=== WHAT TO DO ===
Please give the lines below again exactly as they stand, from the one that contains "You are a computer-use agent." up to and including the one that contains "2120x1059 pixels.", leaving all pictures out.

=== GIVEN RECORDS ===
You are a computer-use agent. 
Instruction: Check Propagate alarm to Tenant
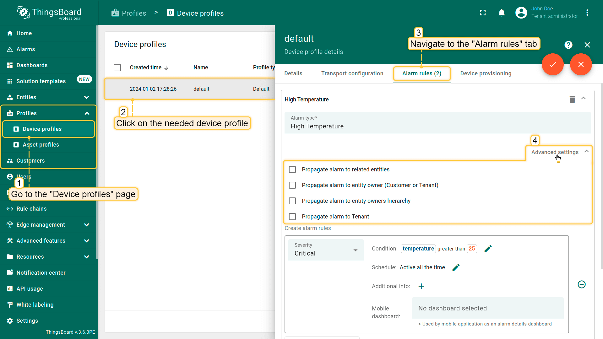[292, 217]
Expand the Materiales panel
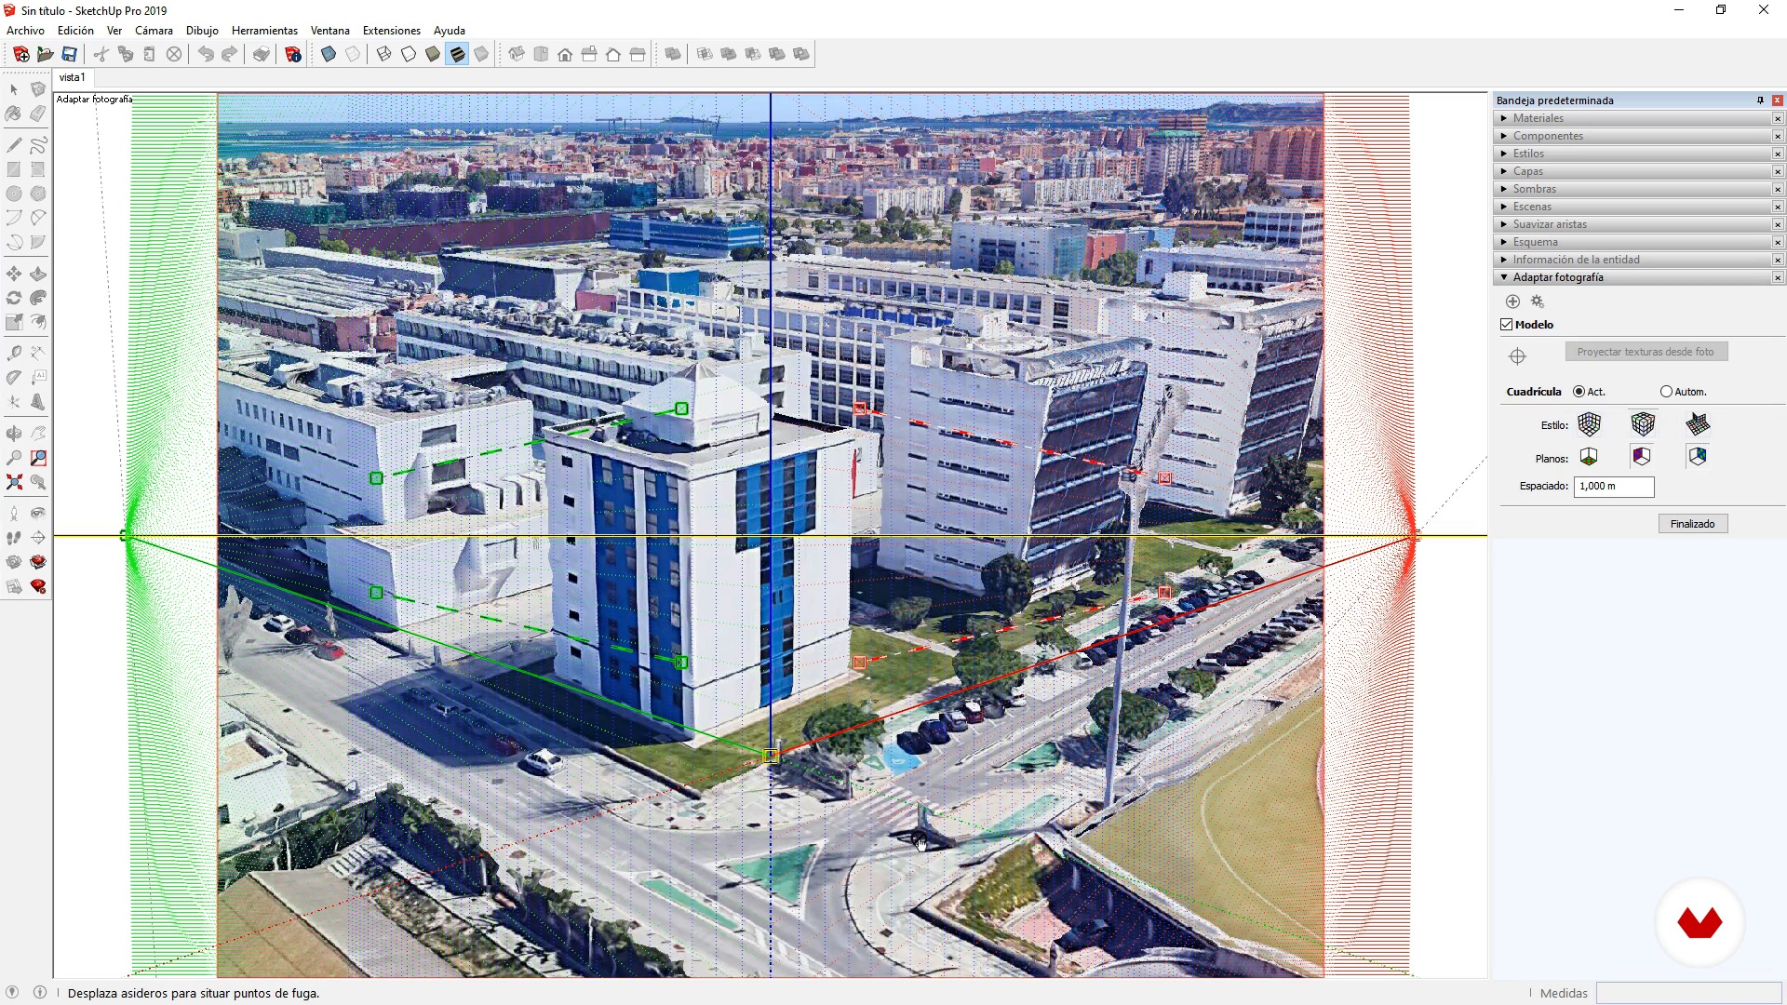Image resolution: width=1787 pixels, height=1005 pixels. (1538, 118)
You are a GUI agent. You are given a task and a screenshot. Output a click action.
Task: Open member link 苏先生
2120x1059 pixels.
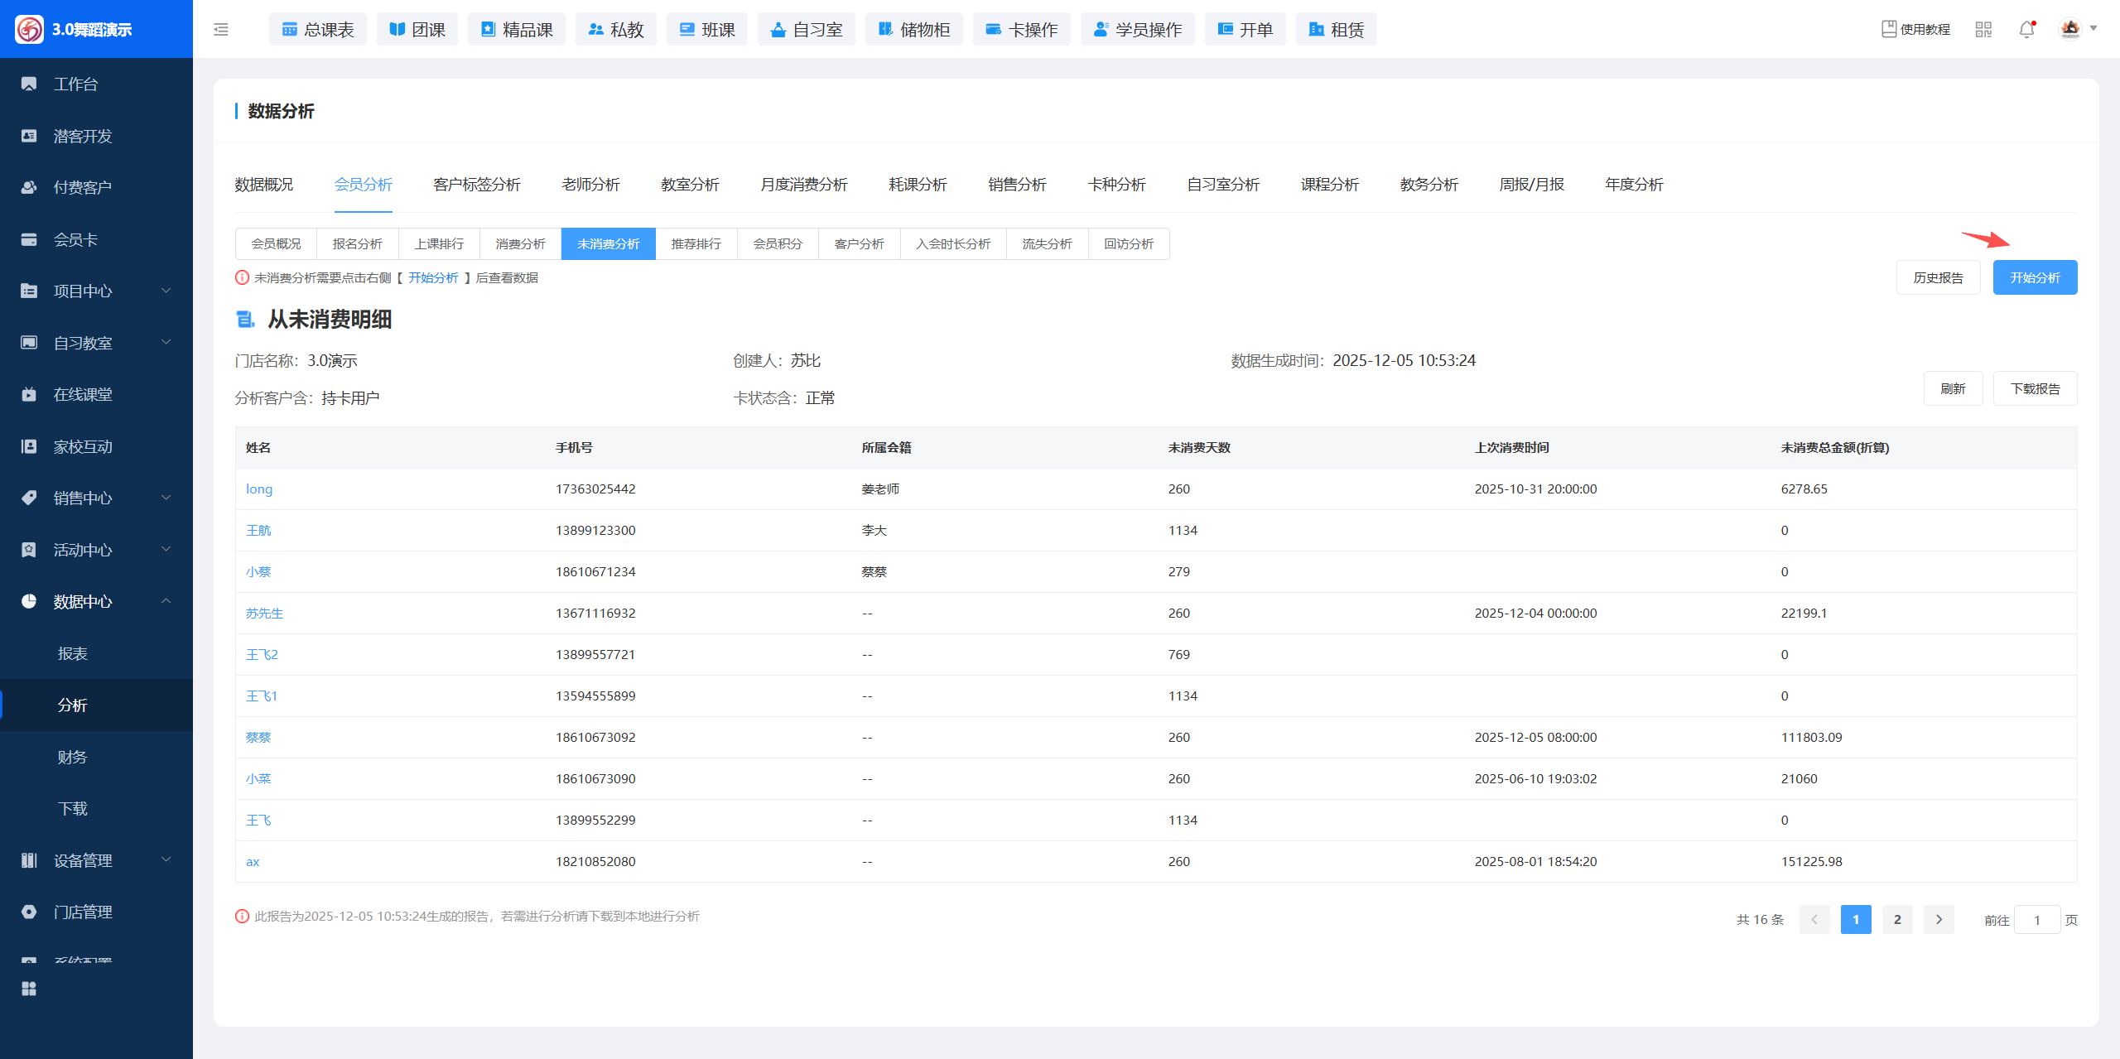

---

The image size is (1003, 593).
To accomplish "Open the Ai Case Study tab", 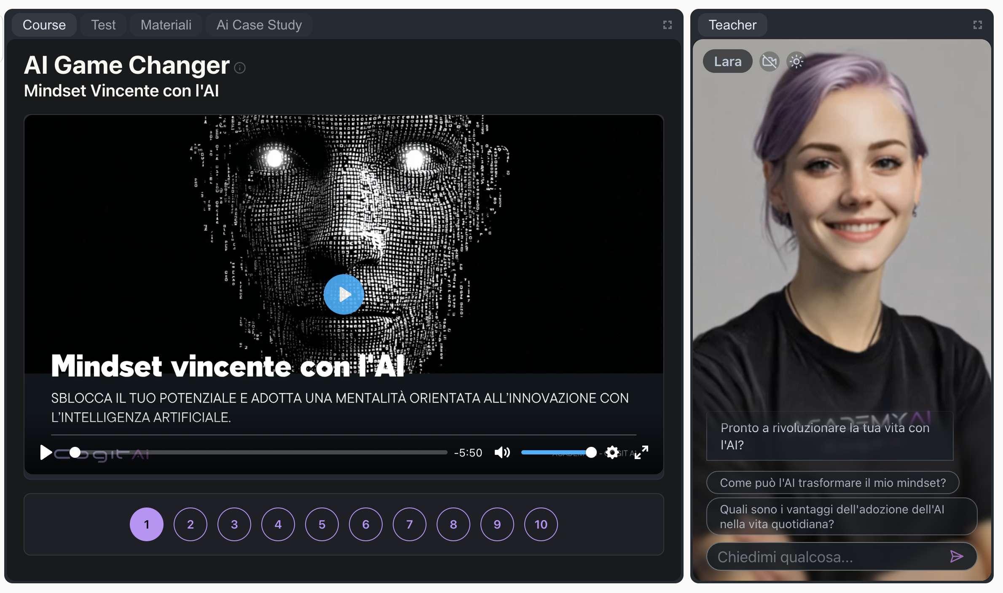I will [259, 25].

=== OUTPUT OF THE TASK ===
You are a computer-use agent. 
Instruction: Check Propagate alarm to Tenant
[292, 217]
Expand the Materiales panel
Image resolution: width=1787 pixels, height=1005 pixels. (1538, 118)
You are a GUI agent. You are given a task and a screenshot. Output a click action.
Task: Open member link 苏先生
2120x1059 pixels.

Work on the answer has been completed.